The paper L. Smith created did some things premature because he had a trip, and no enough time to polish the paper. I think this was the main reason.
I think measuring loss is better adoption in here. These are two antipodes, If loss is small the accuracy big, and opposite. If one goes up, the other goes down like so:
Sylvain Gugger’s post was an early version of the algorithm, since then they adopted it a bit (they are using hooks now), but the principles are the same.
One of the rules S. Googer explained:
The first one is that we won’t really plot the loss of each mini-batch, but some smoother version of it.
So how to make it smooth? They used exponentially weighed averages.
This is the same what people do to predict stocks. EWA works as a filter and you basically use lerp in PyTorch to calc this.
PS. The original version of the algorithm doesn’t use lerp though.
during the learning rate finder working, will the weights in the model be updated?
If yes, The loss value will become smaller because of the model learning itself.
How can we know the change of loss is because of learning rate but not model learning itself?
They save the model and then reload the initial state when done, check the on_train_end.
class LRFinder(LearnerCallback):
"Causes `learn` to go on a mock training from `start_lr` to `end_lr` for `num_it` iterations."
def __init__(self, learn:Learner, start_lr:float=1e-7, end_lr:float=10, num_it:int=100, stop_div:bool=True):
super().__init__(learn)
self.data,self.stop_div = learn.data,stop_div
self.sched = Scheduler((start_lr, end_lr), num_it, annealing_exp)
def on_train_begin(self, pbar, **kwargs:Any)->None:
"Initialize optimizer and learner hyperparameters."
setattr(pbar, 'clean_on_interrupt', True)
self.learn.save('tmp')
self.opt = self.learn.opt
self.opt.lr = self.sched.start
self.stop,self.best_loss = False,0.
return {'skip_validate': True}
def on_batch_end(self, iteration:int, smooth_loss:TensorOrNumber, **kwargs:Any)->None:
"Determine if loss has runaway and we should stop."
if iteration==0 or smooth_loss < self.best_loss: self.best_loss = smooth_loss
self.opt.lr = self.sched.step()
if self.sched.is_done or (self.stop_div and (smooth_loss > 4*self.best_loss or torch.isnan(smooth_loss))):
#We use the smoothed loss to decide on the stopping since it's less shaky.
return {'stop_epoch': True, 'stop_training': True}
def on_train_end(self, **kwargs:Any)->None:
"Cleanup learn model weights disturbed during LRFinder exploration."

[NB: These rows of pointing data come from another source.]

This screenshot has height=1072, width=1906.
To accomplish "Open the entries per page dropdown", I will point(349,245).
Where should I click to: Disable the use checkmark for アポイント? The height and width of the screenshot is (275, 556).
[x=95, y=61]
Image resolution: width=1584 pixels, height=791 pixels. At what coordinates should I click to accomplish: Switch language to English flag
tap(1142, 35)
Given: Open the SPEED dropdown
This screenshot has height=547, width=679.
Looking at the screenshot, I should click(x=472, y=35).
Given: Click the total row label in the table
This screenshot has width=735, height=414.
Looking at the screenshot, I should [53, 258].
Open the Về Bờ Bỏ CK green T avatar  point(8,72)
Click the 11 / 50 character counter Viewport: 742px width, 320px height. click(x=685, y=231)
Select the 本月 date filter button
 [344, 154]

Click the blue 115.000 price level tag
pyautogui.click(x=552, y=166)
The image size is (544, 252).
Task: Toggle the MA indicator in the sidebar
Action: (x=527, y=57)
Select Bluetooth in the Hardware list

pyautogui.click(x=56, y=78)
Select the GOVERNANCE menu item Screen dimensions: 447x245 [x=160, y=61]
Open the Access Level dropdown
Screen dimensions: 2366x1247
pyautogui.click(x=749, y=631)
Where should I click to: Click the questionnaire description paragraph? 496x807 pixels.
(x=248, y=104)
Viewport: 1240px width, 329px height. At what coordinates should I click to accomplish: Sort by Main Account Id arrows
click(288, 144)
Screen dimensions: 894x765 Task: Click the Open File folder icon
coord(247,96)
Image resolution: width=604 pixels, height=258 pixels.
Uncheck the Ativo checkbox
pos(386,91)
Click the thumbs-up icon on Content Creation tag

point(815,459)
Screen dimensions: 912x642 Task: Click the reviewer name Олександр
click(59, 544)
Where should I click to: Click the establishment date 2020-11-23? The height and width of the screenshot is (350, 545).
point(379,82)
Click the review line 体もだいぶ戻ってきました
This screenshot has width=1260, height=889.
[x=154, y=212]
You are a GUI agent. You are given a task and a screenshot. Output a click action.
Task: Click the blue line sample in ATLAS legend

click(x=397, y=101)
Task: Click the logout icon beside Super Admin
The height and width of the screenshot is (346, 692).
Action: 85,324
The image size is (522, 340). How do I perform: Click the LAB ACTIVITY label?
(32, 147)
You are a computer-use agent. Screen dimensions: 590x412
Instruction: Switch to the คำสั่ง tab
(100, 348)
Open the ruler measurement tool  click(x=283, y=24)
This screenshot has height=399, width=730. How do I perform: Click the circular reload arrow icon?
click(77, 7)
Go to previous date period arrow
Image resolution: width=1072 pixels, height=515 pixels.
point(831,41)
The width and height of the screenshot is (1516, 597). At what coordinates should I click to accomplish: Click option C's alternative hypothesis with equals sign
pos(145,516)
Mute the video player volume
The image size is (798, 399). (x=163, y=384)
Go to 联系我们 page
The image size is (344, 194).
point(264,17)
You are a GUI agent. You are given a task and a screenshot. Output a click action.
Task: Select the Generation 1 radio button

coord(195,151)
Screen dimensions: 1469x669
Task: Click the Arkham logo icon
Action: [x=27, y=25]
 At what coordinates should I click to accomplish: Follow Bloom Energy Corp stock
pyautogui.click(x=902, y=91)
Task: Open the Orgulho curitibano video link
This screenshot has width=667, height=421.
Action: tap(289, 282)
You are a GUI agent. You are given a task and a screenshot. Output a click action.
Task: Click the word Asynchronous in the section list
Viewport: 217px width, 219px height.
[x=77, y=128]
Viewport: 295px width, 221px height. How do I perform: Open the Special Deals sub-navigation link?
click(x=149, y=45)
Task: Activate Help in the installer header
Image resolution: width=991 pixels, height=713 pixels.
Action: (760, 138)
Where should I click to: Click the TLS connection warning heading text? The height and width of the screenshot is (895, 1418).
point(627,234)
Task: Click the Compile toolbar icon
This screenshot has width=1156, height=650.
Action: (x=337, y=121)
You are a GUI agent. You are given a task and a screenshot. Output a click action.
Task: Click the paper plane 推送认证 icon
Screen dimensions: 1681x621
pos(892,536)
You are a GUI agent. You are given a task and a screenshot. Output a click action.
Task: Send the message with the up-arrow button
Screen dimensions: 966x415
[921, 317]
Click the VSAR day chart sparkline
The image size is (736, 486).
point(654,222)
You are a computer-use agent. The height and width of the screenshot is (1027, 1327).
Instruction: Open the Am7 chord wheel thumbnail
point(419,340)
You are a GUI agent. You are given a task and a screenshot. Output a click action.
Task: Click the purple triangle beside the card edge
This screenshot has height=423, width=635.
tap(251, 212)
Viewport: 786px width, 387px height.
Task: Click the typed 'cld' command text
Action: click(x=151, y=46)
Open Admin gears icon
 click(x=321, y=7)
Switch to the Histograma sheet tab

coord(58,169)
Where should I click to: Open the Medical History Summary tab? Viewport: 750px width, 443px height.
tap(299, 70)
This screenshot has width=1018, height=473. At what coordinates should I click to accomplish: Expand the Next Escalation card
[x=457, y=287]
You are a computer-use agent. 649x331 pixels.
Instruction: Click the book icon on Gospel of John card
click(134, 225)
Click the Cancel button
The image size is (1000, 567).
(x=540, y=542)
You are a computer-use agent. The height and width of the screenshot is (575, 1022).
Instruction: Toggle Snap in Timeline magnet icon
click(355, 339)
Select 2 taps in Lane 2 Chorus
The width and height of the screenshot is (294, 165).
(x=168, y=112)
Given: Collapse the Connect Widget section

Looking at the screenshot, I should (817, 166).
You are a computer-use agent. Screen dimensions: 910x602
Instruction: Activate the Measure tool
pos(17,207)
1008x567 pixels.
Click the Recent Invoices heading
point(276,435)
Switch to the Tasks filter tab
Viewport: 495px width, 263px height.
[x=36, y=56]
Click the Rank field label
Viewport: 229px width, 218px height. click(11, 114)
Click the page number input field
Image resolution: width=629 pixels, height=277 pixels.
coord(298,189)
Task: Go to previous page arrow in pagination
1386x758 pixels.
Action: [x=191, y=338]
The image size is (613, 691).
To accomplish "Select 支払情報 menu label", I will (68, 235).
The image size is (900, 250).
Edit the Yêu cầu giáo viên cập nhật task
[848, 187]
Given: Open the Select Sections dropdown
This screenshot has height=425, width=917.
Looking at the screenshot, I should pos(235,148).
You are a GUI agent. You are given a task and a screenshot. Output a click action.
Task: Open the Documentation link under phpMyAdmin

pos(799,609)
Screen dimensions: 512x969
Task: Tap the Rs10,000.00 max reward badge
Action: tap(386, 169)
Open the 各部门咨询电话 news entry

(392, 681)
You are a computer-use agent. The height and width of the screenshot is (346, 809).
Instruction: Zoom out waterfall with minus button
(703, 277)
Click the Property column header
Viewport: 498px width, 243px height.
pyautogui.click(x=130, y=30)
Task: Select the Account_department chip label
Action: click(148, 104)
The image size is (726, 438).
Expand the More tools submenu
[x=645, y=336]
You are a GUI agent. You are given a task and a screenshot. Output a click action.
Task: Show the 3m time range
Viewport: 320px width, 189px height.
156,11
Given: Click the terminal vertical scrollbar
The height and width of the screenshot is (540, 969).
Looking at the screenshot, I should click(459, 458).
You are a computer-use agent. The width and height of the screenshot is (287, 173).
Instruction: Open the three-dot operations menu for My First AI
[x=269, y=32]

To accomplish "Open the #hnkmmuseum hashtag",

self.learn.load('tmp', purge=False)
if hasattr(self.learn.model, 'reset'): self.learn.model.reset()
for cb in self.callbacks:
if hasattr(cb, 'reset'): cb.reset()
print('LR Finder is complete, type {learner_name}.recorder.plot() to see the graph.')
if change it (by multiplying it by a certain factor for instance) at each mini-batch ,
the change of loss will because of: 1. input data(each mini-batch data is different); 2. learning rate.
How can we make sure the change of loss is just because of learning rate?
Well, what is loss in PyTorch. It is a tensor representing a scalar value.
You can write it as: loss = loss_fn(y_hat, y) where loss_fn is also know as criterion, y_hat is know as output and y is know as target. So:
loss = criterion(output, target)
But most importantly it is one batch loss.
So the most primitive LR finder may work just on a same batch. First one you take from DataLoader.
However, these batch data is very close if you check std and mean, particularly if the batch size is large enough, so I think this is the reason to slide trough batches as S. Googer wrote in algorithm.